Tra le istituzioni che appoggiavano questo evento c’era anche il Miur. C’era, perché mentre nei due anni precedenti, da quando il Parlamento italiano aveva istituito per legge la Giornata della memoria e dell’accoglienza, aveva offerto il proprio sostegno a diverse iniziative organizzate dal Comitato 3 ottobre e riguardanti la scuola.

Nel giugno scorso era stato pubblicato un bando, rivolto ai ragazzi delle scuole di secondo grado, dal titolo Porte d’Europa. Gli studenti erano stati chiamati a gemellarsi con un liceo europeo e a preparare elaborati e progetti destinati a essere esposti in questi giorni nella sezione giovani del Museo della fiducia e del dialogo di Lampedusa. Progetti che, secondo quanto scritto sul bando, “si propongono di sviluppare la cultura della solidarietà, dell’accoglienza e del dialogo fondata sul rispetto dei diritti umani”.

Molte scuole hanno aderito all’iniziativa e hanno atteso che il ministero della Pubblica istruzione si pronunciasse sugli elaborati e assegnasse il premio. Nulla. Silenzio. Quella “cultura della solidarietà, dell’accoglienza e del dialogo fondata sul rispetto dei diritti umani” citata nel bando, non è proprio in linea con le politiche del ministro dell’Interno e dei suoi stellato-compiacenti sodali. Quindi, non sappiamo se per esplicite direttive o per autocensura di funzionari più realisti del re, meglio lasciare perdere. Non sia mai che qualche giovane pensi che ricordare una tragedia della povertà sia utile a capire meglio cosa accade nel mondo.

Il danno è fatto, ma non si può tacere e credo che ora sia assolutamente doveroso, se non altro per “comune decenza” – come avrebbe detto George Orwell – che tutti gli insegnati di ogni grado di scuola assumessero una posizione netta e forte contro tale atteggiamento, che offende la scuola tutta. E non credo siano sufficienti appelli a Mattarella o altre dichiarazioni, bisogna agire in modo inequivocabile, compiendo qualche atto concreto, che faccia capire al Miur che con iniziative del genere non rappresenta coloro di cui dovrebbe occuparsi.

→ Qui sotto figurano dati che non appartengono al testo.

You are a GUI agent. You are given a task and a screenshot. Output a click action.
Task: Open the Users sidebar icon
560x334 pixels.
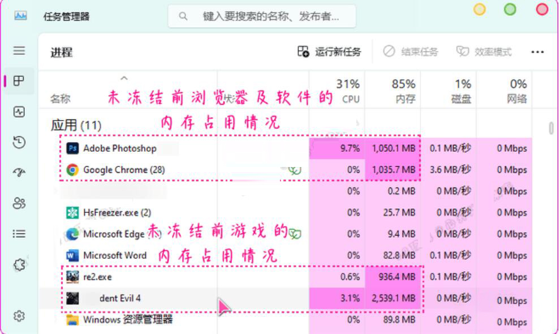(19, 203)
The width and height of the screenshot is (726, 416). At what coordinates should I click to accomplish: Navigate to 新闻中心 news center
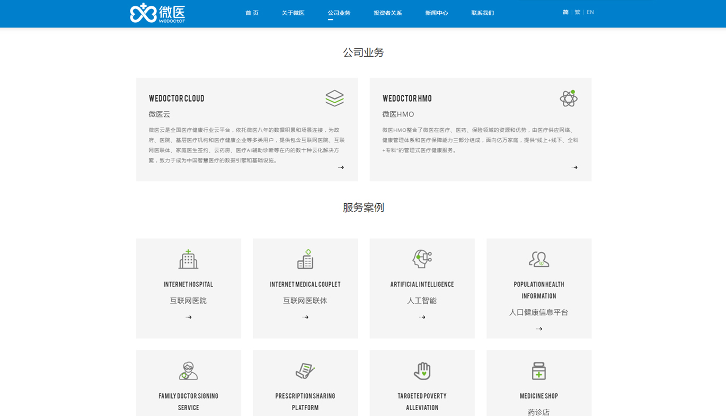[x=436, y=13]
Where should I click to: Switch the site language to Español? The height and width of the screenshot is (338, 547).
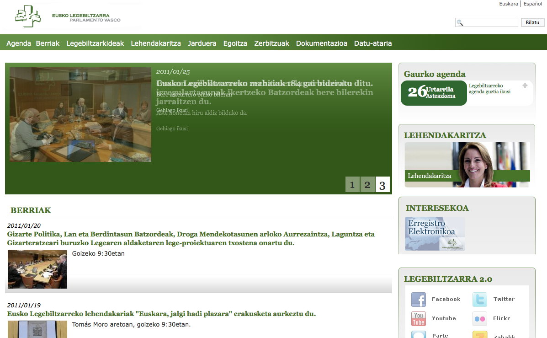(x=532, y=4)

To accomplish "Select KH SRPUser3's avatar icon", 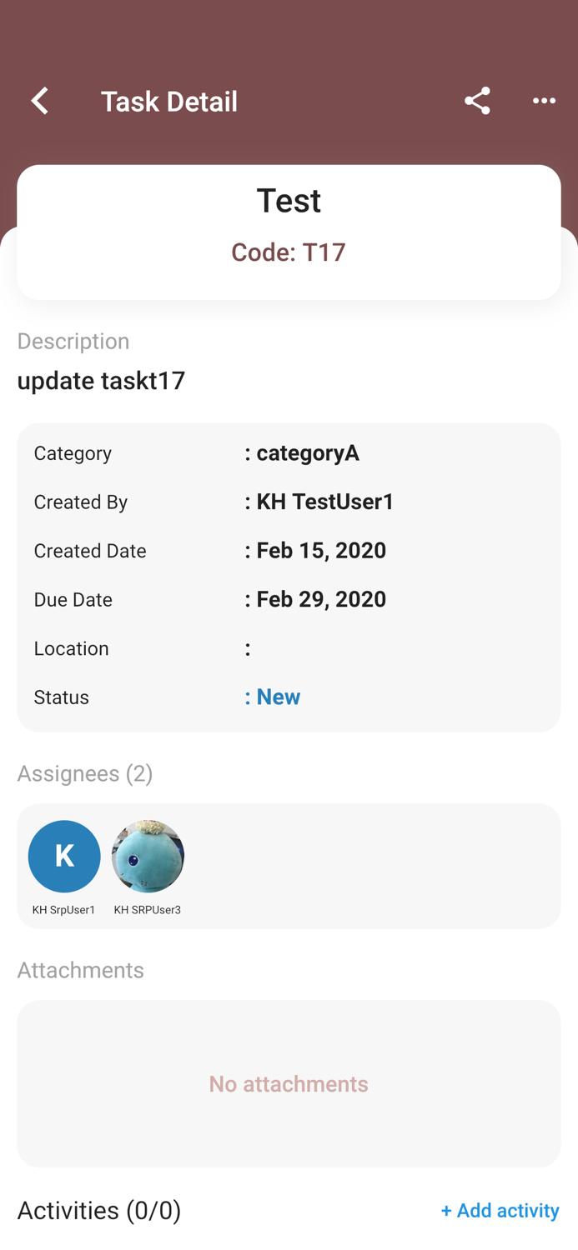I will point(148,856).
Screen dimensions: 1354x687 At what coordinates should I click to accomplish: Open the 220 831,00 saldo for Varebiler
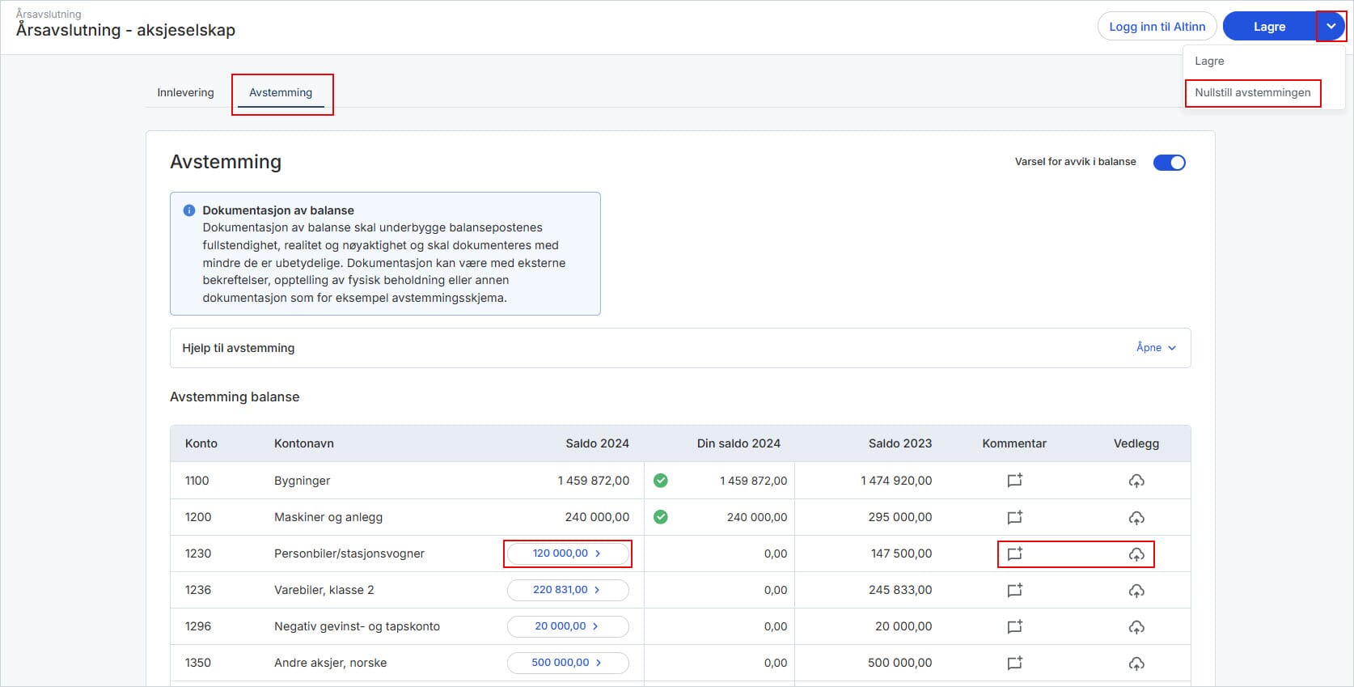(567, 590)
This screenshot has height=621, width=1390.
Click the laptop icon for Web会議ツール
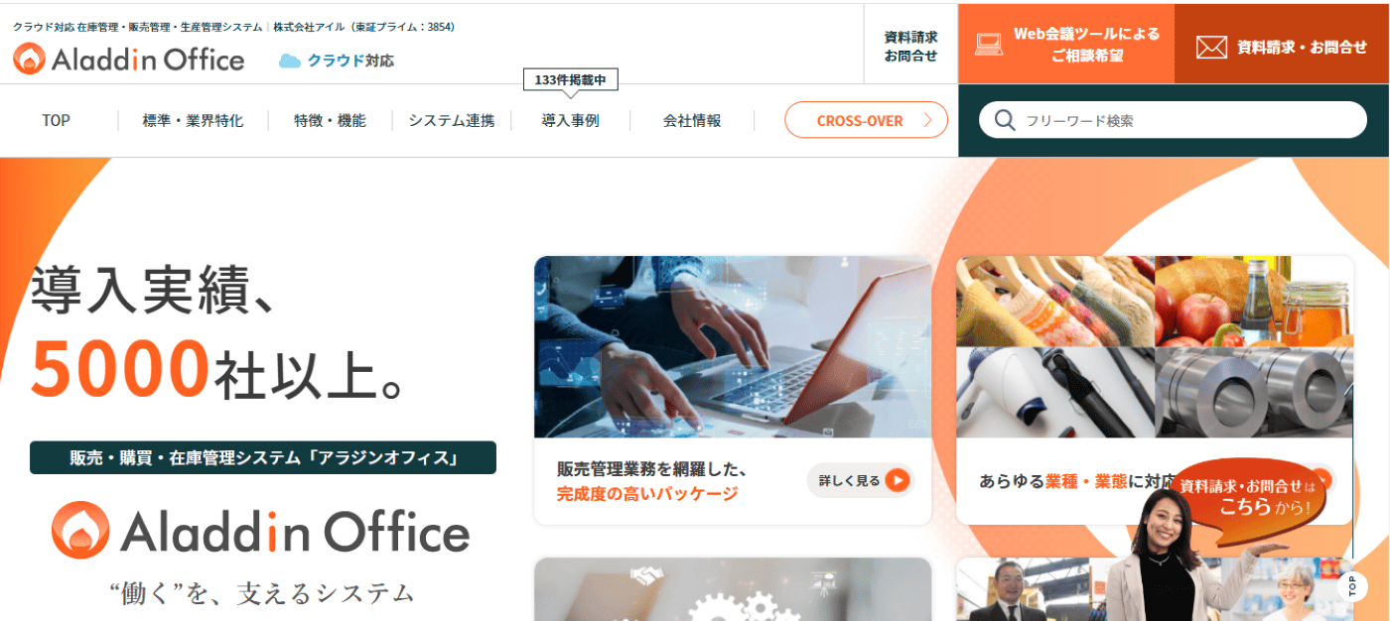[x=989, y=46]
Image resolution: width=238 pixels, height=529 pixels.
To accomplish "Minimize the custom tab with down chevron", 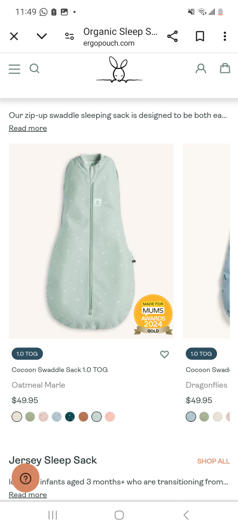I will (x=42, y=36).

Giuseppe Antonio Borgese; Ernesto Buonaiuti; Aldo Capitini; Mario Carrara; Gaetano De Sanctis; Antonio De Viti De Marco; Floriano Del Secolo; Giorgio Errera; Cesare Goretti; Giorgio Levi Della Vida; Fabio Luzzatto; Piero Martinetti; Bartolo Nigrisoli; Errico Presutti; Francesco Ruffini; Edoardo Ruffini; Lionello Venturi; Vito Volterra.
Sono i pochi docenti che, su 1200, nel 1931 si rifiutarono di giurare fedeltà al regime fascista. Occorre muoversi, prima che sia troppo tardi.